Honoring Miss Major Griffin-Gracy’s Fight for Trans Justice

Miss Major Griffin-Gracy was a pioneering Black trans activist, a Stonewall veteran, and a tireless advocate for incarcerated trans women, sex workers, and people living with HIV/AIDS. For more than five decades, she stood at the frontlines of queer liberation, fighting not just for visibility but for survival, dignity, and care. To generations of trans people, she was a mentor, a mother figure, and proof that queer history has always been built by those at the margins.

Miss Major Griffin-Gracy

This week, the House of GG, the retreat and educational center she founded in Arkansas, announced that Miss Major passed away “in the comfort of her home, surrounded by loved ones in Little Rock.” She was 78. The statement honored her “resilience, activism, and dedication to creating safe spaces for Black trans communities and all trans people,” and tributes have poured in from around the world. One mourner described her simply as a “true pioneer and tireless advocate for the LGBTQ+ community.”

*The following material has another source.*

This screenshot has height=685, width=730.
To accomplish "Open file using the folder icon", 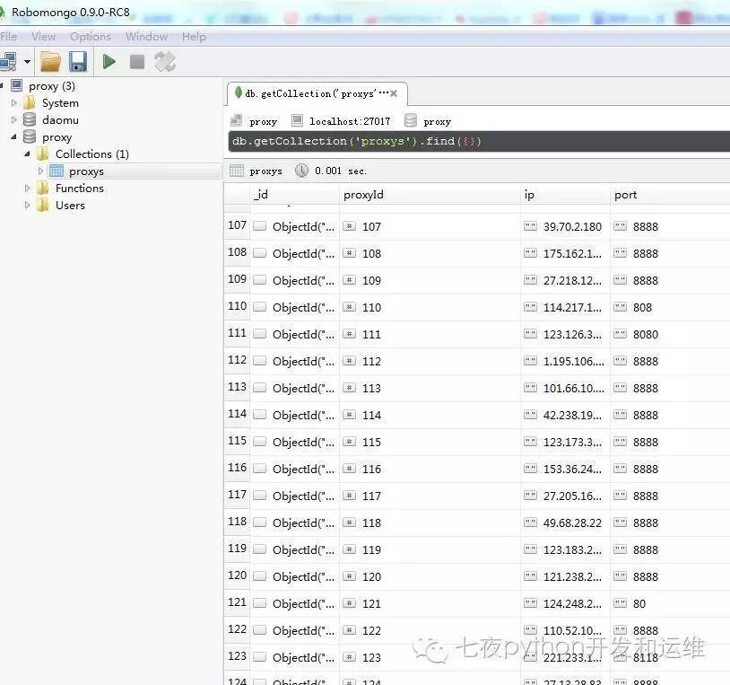I will [x=50, y=62].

A Life of Defiance and Care

Born in Chicago on October 25, 1946, Miss Major knew her true gender from an early age. She graduated high school at 16, but her college years were cut short when she was expelled for owning women’s clothing. By the early 1960s she had moved to New York City, working in a hospital morgue and performing in drag shows, including at the Apollo Theater. In 1969, she was present at the Stonewall uprising, a moment that would come to symbolize queer resistance worldwide, though she often reminded younger activists that it was trans women, sex workers, and street youth who made that history possible.

Her political awakening deepened after a stint in prison, where she befriended Attica survivor Frank “Big Black” Smith, who helped shape her radical vision. Those experiences fueled a lifelong commitment to advocating for incarcerated trans women and building support networks that met people’s immediate needs. In San Francisco, she served as executive director of the Transgender Gender Variant & Intersex Justice Project (TGIJP), visiting prisons, mentoring women inside, and working for systemic change. She was also on the frontlines during the HIV/AIDS crisis, offering compassion and care in the absence of institutional support.

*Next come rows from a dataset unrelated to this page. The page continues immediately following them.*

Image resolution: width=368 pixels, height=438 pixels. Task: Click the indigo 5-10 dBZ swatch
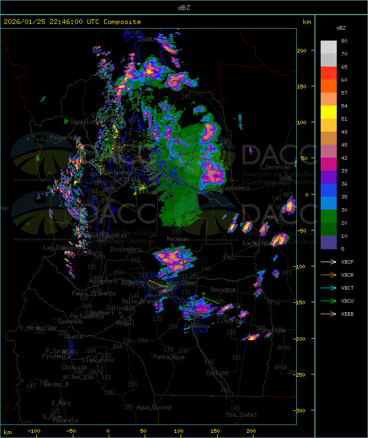click(x=328, y=242)
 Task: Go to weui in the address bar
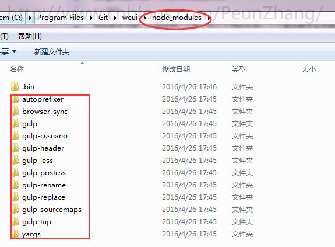coord(130,18)
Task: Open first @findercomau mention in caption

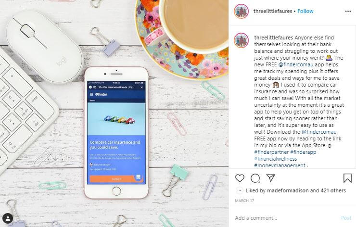Action: pos(296,64)
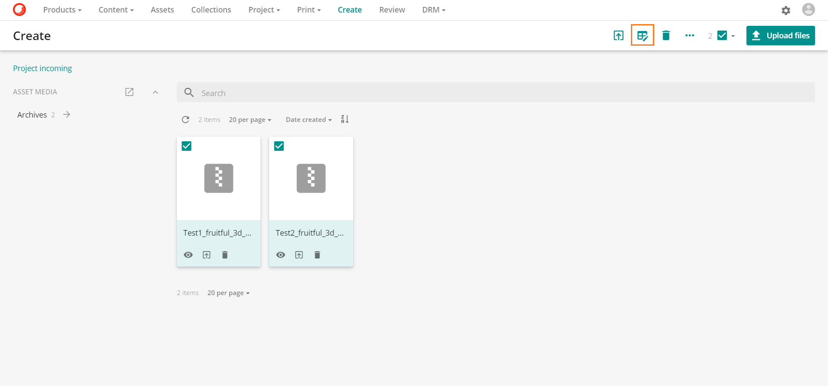Preview Test1_fruitful_3d using eye icon
The height and width of the screenshot is (386, 828).
point(188,255)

Building Spaces for Healing

In 2019, Miss Major established the House of GG in Arkansas, later known as The Oasis, a retreat and educational space for trans and gender-diverse people,especially from the South. It was designed not as a political headquarters but as a sanctuary, where rest, healing, and community could be prioritized alongside organizing.

She is survived by her long-time partner, Beck Witt; her sons Asaiah, Christopher, and Jonathon; her many daughters and mentees, including Janetta Johnson of TGIJP; her sisters Tracie O’Brien and Billie Cooper; and countless community members shaped by her mentorship and love.

Miss Major Griffin-Gracy

Why Her Legacy Matters Now

Miss Major’s passing comes at a moment of escalating hostility toward trans communities, especially Black trans women. Remembering her life means more than mourning, it means recommitting to the work she carried for decades. She often insisted that queer liberation could not be real if it excluded those most criminalized, marginalized, and forgotten.

For those who didn’t know her name until now, this is a chance to learn queer history and to understand that the freedoms we enjoy were carved out by people like Miss Major, often at great personal cost. For those who loved her and carried her teachings, it is a reminder to keep building spaces of care, joy, and resistance.

Rest in power, Miss Major. May your spirit continue to guide us, and may your work find new hands and new hearts in the generations to come.